一峰先生へのメッセージ
里中満智子
マンガ家 1948年1月24日大阪市生まれ
1964年、高校在学時に「ピアの肖像」で第1回講談社新人漫画賞を受賞。
現在までに500タイトル以上の作品を描き数々の賞を受賞する。
代表作に「アリエスの乙女たち」「あかね雲」「海のオーロラ」「あすなろ坂」「天上の虹」「女帝の手記」「古事記」など多数。
役職
大阪芸術大学教授キャラクター造形学科学科長
公益社団法人日本漫画家協会理事長
一般社団法人マンガジャパン代表理事
NPOアジアマンガサミット運営本部代表など兼任している役職は18以上にのぼる。
一峰大二先生へ
先生が遠い世界へ行かれたなんてまだ信じられません。
思い出の中の先生はいつも笑顔で、いくら思い出そうとしても笑顔以外の先生は記憶にないのです。
「黒い秘密兵器」や「ウルトラマンシリーズ」「怪傑ライオン丸」「電人アロー」などの超ヒット作で、押しも押されもせぬビッグだったのに、誰に対しても柔らかく丁寧に接して下さる先生の笑顔は、周りにいる人全てをあたたかく包んでくれました。
80歳を過ぎてから「電人アローの新作を描く」とおっしゃってコミケに出品なさる活力と意欲に私たち後輩はみな刺激を受けました。
先生が漫画の世界にいてくださったこと、後輩にとって幸運でした。
ありがとうございました。
マンガ家 里中 満智子
藤田 三保子
NHK朝のテレビ小説「鳩子の海」でデビュー。
TBS「Gメン'75」響圭子役。
膠原病による闘病生活から芸能生活へ復帰し、現在は舞台・TVだけでなく、シャンソン歌手・画家・俳人・朗読講師など、活動は多岐に渡る。
一峰大二さんと、お初にお目にかかったのはもう二十年くらい前のことです。
当時、異業種交流のような会「仮面の会」というのがあり、「ペン」で食べている人たちの集まり、ということでした。漫画家・イラストレーター・編集者・翻訳家などが毎月1回集まって、ただただ飲み明かす会、でしたが、私は、下戸のくせにとにかく面白くて、大阪からも直で駆け付けたりしていました。
何がそんなに楽しかったのか、私は特に漫画家さんやイラストレーターさんたちに「可愛がって」頂き(笑)、いろんなお話をして頂きましたが、やはり、漫画家さんたちの独特の感性、斜めからの視線、おしゃれな比喩、ユーモアのセンス、が面白く、毎回毎回楽しみにしていました。
そこで頂いた、個展やグループ展のDMで、いろんな展覧会にお邪魔する内にご高名な漫画家さんたちや、イラストレーターさんたちと顔なじみになり、どんどん知人の輪が拡がりました。

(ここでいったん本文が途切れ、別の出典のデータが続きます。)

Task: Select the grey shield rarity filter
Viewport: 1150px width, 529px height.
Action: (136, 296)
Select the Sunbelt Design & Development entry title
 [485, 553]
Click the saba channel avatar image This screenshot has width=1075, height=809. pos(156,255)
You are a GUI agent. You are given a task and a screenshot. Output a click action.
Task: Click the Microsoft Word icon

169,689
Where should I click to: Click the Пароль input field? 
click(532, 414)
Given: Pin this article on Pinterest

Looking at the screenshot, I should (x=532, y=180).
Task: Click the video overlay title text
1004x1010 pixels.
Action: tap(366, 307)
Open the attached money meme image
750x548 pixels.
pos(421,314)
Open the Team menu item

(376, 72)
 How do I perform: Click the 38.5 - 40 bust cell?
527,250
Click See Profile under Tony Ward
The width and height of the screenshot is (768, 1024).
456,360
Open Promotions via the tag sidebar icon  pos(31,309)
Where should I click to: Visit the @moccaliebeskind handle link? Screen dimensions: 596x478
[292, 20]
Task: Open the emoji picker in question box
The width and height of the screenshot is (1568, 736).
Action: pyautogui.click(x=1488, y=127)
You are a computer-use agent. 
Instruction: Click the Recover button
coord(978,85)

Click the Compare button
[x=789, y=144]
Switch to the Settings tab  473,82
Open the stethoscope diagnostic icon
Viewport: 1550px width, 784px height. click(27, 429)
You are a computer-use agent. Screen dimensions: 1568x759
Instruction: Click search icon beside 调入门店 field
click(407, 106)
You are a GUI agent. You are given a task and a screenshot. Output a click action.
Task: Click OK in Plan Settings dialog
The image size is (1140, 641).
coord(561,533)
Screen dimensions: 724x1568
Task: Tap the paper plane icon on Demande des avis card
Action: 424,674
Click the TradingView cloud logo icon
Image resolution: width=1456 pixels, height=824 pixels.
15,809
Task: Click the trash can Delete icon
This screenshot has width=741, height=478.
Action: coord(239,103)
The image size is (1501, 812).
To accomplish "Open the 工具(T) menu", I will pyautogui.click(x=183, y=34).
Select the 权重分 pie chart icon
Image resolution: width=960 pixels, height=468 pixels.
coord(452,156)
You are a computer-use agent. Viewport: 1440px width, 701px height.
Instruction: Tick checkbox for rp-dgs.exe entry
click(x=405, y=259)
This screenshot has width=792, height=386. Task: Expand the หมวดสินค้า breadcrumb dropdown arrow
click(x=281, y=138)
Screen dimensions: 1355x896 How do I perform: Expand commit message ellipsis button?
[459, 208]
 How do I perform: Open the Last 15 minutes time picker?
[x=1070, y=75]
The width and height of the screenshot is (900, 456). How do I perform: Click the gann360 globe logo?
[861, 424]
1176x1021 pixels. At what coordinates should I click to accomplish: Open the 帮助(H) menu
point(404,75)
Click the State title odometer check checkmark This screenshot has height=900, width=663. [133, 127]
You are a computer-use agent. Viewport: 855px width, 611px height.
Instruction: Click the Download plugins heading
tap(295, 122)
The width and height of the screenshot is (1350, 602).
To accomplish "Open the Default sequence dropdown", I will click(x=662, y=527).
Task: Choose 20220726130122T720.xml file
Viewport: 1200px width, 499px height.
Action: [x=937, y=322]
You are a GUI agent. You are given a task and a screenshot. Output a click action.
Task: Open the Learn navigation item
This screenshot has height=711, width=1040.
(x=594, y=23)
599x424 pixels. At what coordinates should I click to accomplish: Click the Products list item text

でも、私は当時「絵」を描いてはおらず、失礼ながらお知り合いになる漫画家さんたちが、どんなご功績があったのかも、殆ど知らずに交流を続けておりました。ある展覧会で、おなじみの「顔」を見つけると親しげに近寄ります。すると、温かく楽し気に、旧友に接するように迎えてくださいます。
そして、いつものように、ちょいと棘はあるけれどユーモアに満ちた冗談で笑わせ、歓迎してくださいます。
そんな頃に、一峰さんにお会いしました。本当ににこやかな穏やかな笑顔で、いつも迎えてくださいます。
私は前述のように、一峰大二さんのことを詳しくは知らないままでしたがそんな私を、いつもよく来たね、と奥様と共ににこやかに迎えてくださいます。
ご自分のことは、やはりあまり仰らないのですね。周りの方々が、「この先生はね」と言って教えてくださいます。それで、ようやく知るという有様でしたが、そんな私に冷たい目を向けることもなく、失礼ながら謙虚で大らかな笑みで、迎えて頂きました。
この度、ご逝去の報に接し、残念でなりません。改めて、一峰さんの漫画家としての偉業を見返しますと共に、そのお人柄が、僭越ながら、流石の筆使いや、線の温かさに現れているように感じ、迎えてくださった笑顔を思い起こします。ありがとうございました。心より、ご冥福をお祈り申し上げます。